## PAGE EXCERPT
——————————

Oracle Cloud is trying to break into the cloud infrastructure market. One such way is by betting developers familiar with the products through free tier offerings.

Want to follow along? Start by setting up a free Oracle Cloud account at https://www.oracle.com/cloud/free/

NOTE: The Oracle Cloud setup process has quite a few steps and requires a valid CC (Discover did not work in my case, but my Visa was accepted).

For this example, I am creating a free tier ARM 4 core, 24GB ram, 100GB boot VM (the free tier limit on compute and half the free tier limit on storage).

Step by step:

  1. On the Get Started homepage, in the Launch Resources section, select the Create a VM instance box.
  2. Input a custom, memorable name for your VM.
  3. In the Image and Shape box click the Edit hyperlink.
  4. In the expanded image and shape options box, click Change image.
  5. Recommend selecting the latest Canonical Ubuntu image or at least updating the Oracle Linux image to the latest version. Then click select image to save the changes.
  6. Back in the expanded image and shape options box, click Change shape.
  7. For this example, select the Ampere box, and check the VM.Standard.A1.Flex option. Then in the expanded shape options drag the Number of OCPUs slider to 4 and the memory should also slide in kind to 24 on the Amount of memory (GB) slider. Remember to click Select shape to save the changes.

——————————

## SUPPLIED DATA
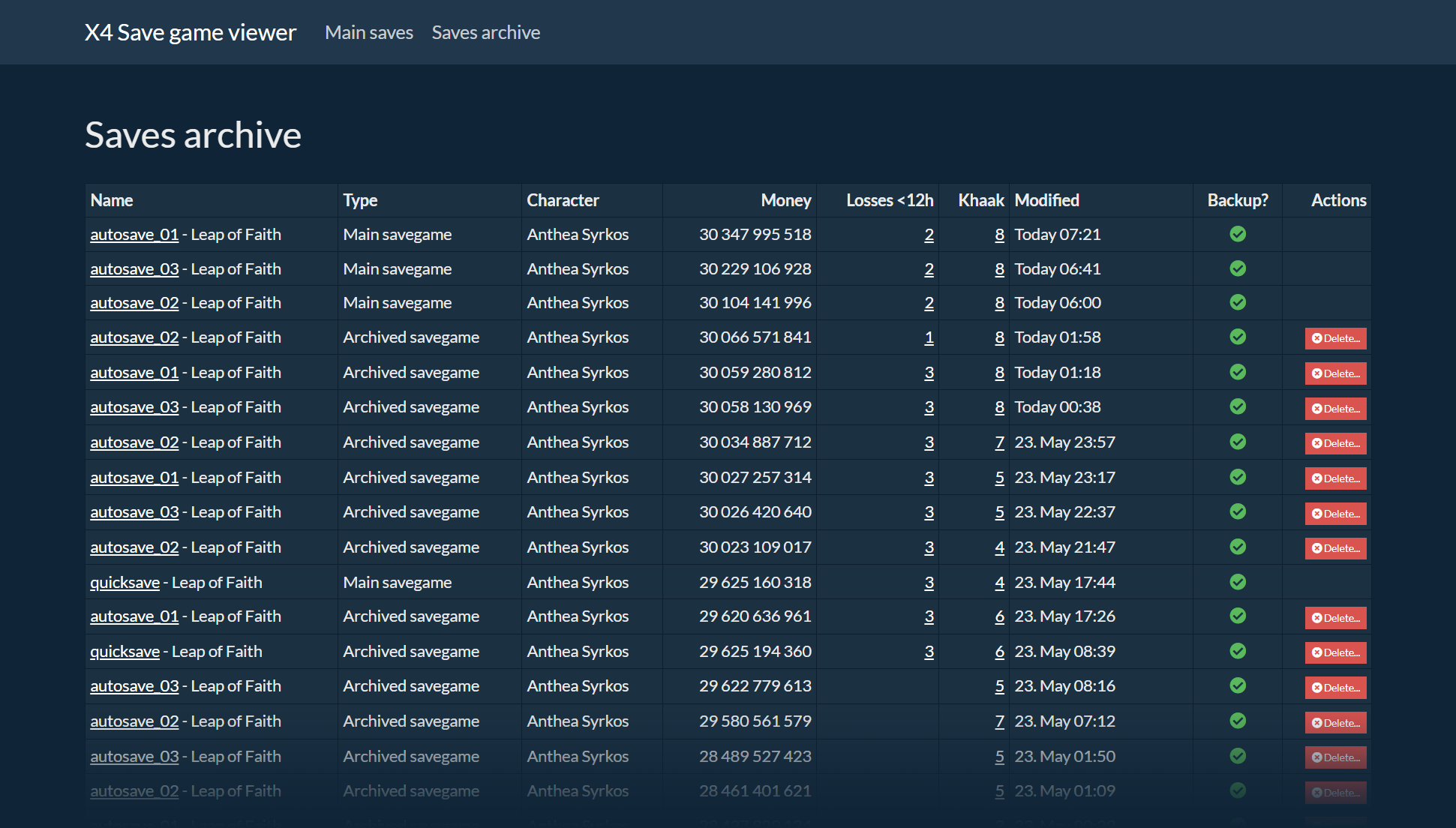Open losses count for Today 01:58 save

coord(929,338)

——————————

## WHAT YOU NEED TO DO
- A) Answer these questions from the Oracle Cloud guide:
(i) Which credit card was accepted during account setup?
(ii) How much boot storage does the example VM have?
(iii) Which option is checked after selecting the Ampere box?
- B) For each statement, say whether it agrees with the Oracle Cloud guide, and quote the words that decide it:
(i) The example VM uses the entire free tier storage limit.
(ii) The reader clicks an Edit hyperlink in the Image and Shape box.
(iii) The guide recommends selecting the latest Canonical Ubuntu image.
The material that comes after the Oracle Cloud guide is separate from it.

## ANSWERS FOR THE EXERCISE
- A)
(i) Visa
(ii) 100GB
(iii) VM.Standard.A1.Flex

- B)
(i) No: "half the free tier limit on storage"
(ii) Yes: "In the Image and Shape box click the Edit hyperlink."
(iii) Yes: "Recommend selecting the latest Canonical Ubuntu image"